It’s time for America to support her allies in the middle east. Not her ‘frenemies’

Do you know what I’m referring to when I mention the slang term ‘frenemies?’  It’s referring to someone who is a false friend; someone who says what you want to hear to your face, but turns around and attacks you at every turn.   That’s not someone who you want to put a lot of trust in. Because it will come back to haunt you in the end. 

That’s why I’m confused at President Obama’s treatment of Israel, a longtime ally of the United States, versus how he is behaving with Iran, a long enemy of the state, who we’re only recently talking with in order to curtail their nuclear ambitions. 

With our long-time ally, the Obama administration has done everything it can to undermine the current Israeli administration.   They rebuked Israel when President Netanyahu came to address our congress to express concern over a potential nuclear nightmare if Iran were to get the nuclear weapons they’re actively pursuing. Previously, the administration had went so far as to threaten to shoot down Israeli planes in 2014, according to reports attributed to a Kuwaiti newspaper.

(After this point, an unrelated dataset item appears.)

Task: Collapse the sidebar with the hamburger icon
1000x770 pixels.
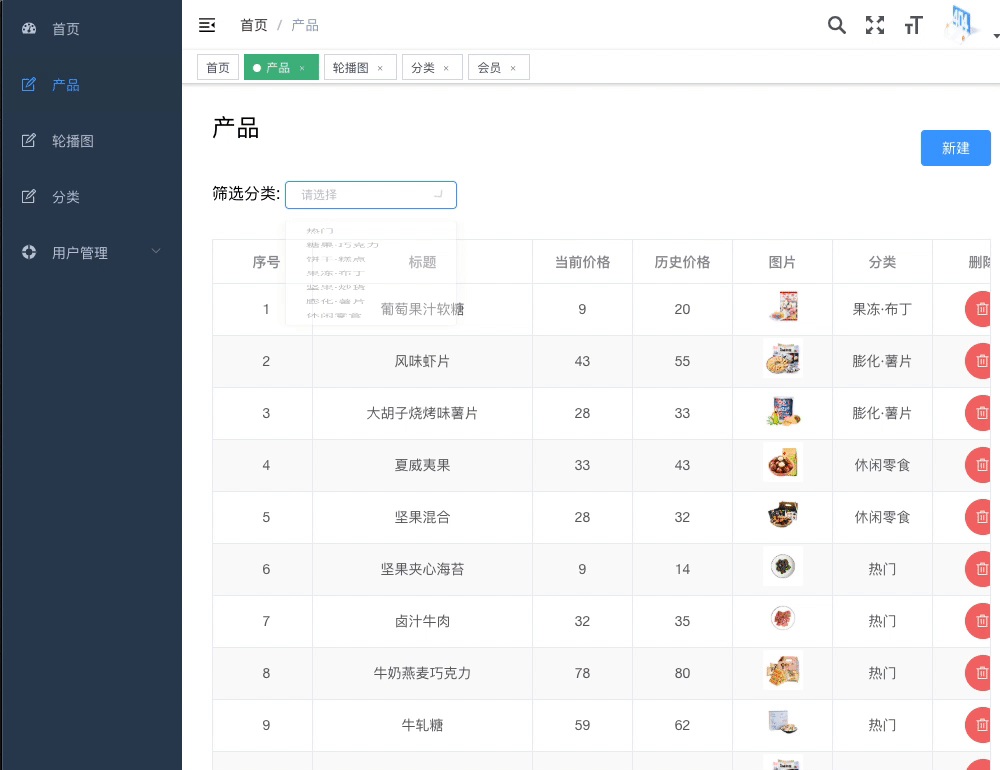Action: [207, 25]
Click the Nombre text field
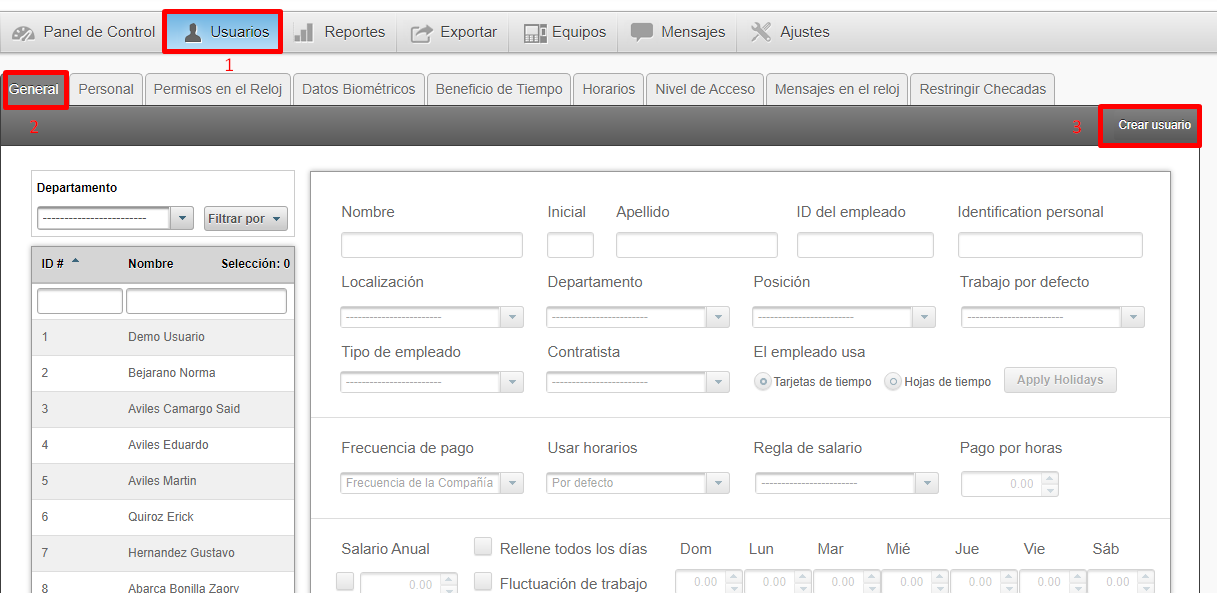Screen dimensions: 1217x593 point(431,245)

Yet when it comes to Iran, who has attacked our interests, been a state sponsor of terrorism, has a dismal record of human rights, and is pursing nuclear weapons, what does the president do?   He intentionally omits Iran from the United States’ terror threat list despite being consistently included as a threat in previous years.

Why?

According to Israel, it’s believed that it comes as a result of the United States’ talks with Iran about a nuclear deal.  

Possibly because there are those in the Obama administration that think if Iran suddenly talks nice to our face, they’ll magically become nice. Why, they may even stop sponsoring terrorist organizations like Hezbollah, who blow up American embassies, attack American military barracks, and kill American servicemen.  

People who believe such things also believe unicorns will sprinkle fairy dust over the land, making us all like each other.  Unfortunately, people who believe in such things are not dealing in reality.

The truth is that we need to trust our allies, and be very wary of those who attack America. When Netanyahu says there cannot be a two state solution for Israel until the Palestinians unify, demilitarize, and commit to peace, we should trust the man who lives there, and is charged with keeping Israelis safe from attack.

When our Senators, including US Senators John Thune and Mike Rounds, sign a letter to the Iranian government putting them on notice that not everyone in Washington believes in unicorns and fairy dust, and that they fully intend to ensure any agreement will be subject to congressional approval , we should give them at least a minimal amount of consideration that they’re looking out for our best interests. 

This week, Israelis, faced with concerns that the president of their best ally in the west, the United States, might be heading down the wrong track, even though his hard line had been under criticism, they opted for their nation’s safety, and re-elected Benjamin Netanyahu to be the Prime Minister of Israel.  

As Americans, that’s something we should not ignore. 

In deciding how to approach Iran, we need to decide which of our friends we should listen to when it comes to the stability of the region.  Should we listen to our friend Israel, who has been a strong ally since the state came into existence? Or should we listen to our new friend Iran who (still) ends Friday prayers with chants of “Death to America!”